Each year, the number of people visiting Japan has increased and one of the main attractions for many is to try authentic Japanese food. With the inclusions of Washoku on to the UNESCO’s List of Intangible Cultural Heritage in December 2013, interest in Washoku has increased all over the world.
UNESCO’s Intangible Cultural Heritage is defined as culture that is intangible, but that is intimately connected with the history of a region and its customs, such as performing arts or traditional crafts.
The following is an extract from the Ministry of Agriculture, Forestry, and Fisheries website: What is Washoku, the traditional food culture of the Japanese people that has been inscribed on UNESCO’s List of Intangible Cultural Heritage?
“Japan covers an extensive area from north to south and has four distinct seasons. The country has a large variety of natural features. The dietary cultures that emerged here developed in intimate relation with its natural environment. The eating customs that are based on the spirit of the Japanese people, who respect nature in such a way, are termed”.
In this article we will explain the four features of Washoku.
A rich variety of fresh ingredients and respect for their inherent flavors
The country of Japan extends over a long stretch of land from north to south and has a large variety of natural resources, such as the sea, mountains, and countryside. Because of this, each part of the country uses a unique variety of ingredients that have their roots in that particular region. Furthermore, cooking methods and utensils that take advantage of the flavors of these ingredients are also highly developed.
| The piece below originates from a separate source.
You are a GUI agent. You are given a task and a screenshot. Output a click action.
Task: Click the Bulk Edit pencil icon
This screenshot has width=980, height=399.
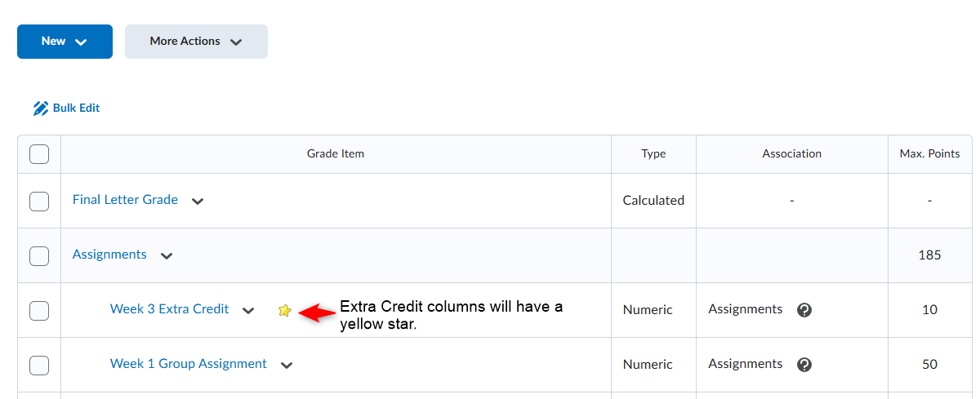41,108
A nutritional balance that supports healthy dietary cultures
The Japanese style of eating, which is based on one soup and three side dishes, is considered to provide an ideal nutritional balance. Also, through the skillful use of the umami flavor, Washoku is able to create a dietary culture that makes minimal use of animal fats, which serves a role in the longevity of the Japanese people and in the prevention of obesity.
Expressing the beauty of nature and seasonal changes
Expressing the beauty of nature and seasonal changes at the dinner table is also one of the characteristics of Washoku. Washoku enjoys seasonality by decorating dishes with seasonal flowers and leaves, along with using implements and plates that match the season.
An intimate relationship with New Year and other annual events
Japan’s dietary culture emerged through an intimate relationship with annual events. They strengthened family and regional bonds by spending mealtimes together and sharing meals, which are a blessing of nature.
Making an appeal to people from other countries by recognizing Washoku as an Intangible Cultural Heritage may have been one reason for its inscription on the UNESCO list. On the other hand, I feel that the move to preserve Washoku as a heritage could also mean that the Japanese people are starting to forget the dietary cultures that comprise Washoku.
Japan has the highest rate of food waste in the world. It is experiencing a decline in food self-sufficiency, a drop in temperature differences between the seasons due to climate change, and the weakening of interest in annual events. Could Washoku have come to be listed due to a sense of crisis that the people of today are discarding the dietary cultures that Japan has cultivated since ancient times?
Now may be a good time for us to reconsider the spirit of the Japanese people, who have lived in intimate connection with the abundance of nature that evolves from the country’s four seasons. While the actual lifestyles that people lead change with the times, we want to stay mindful of and maintain the spirit that lies at the base of Japan’s dietary cultures.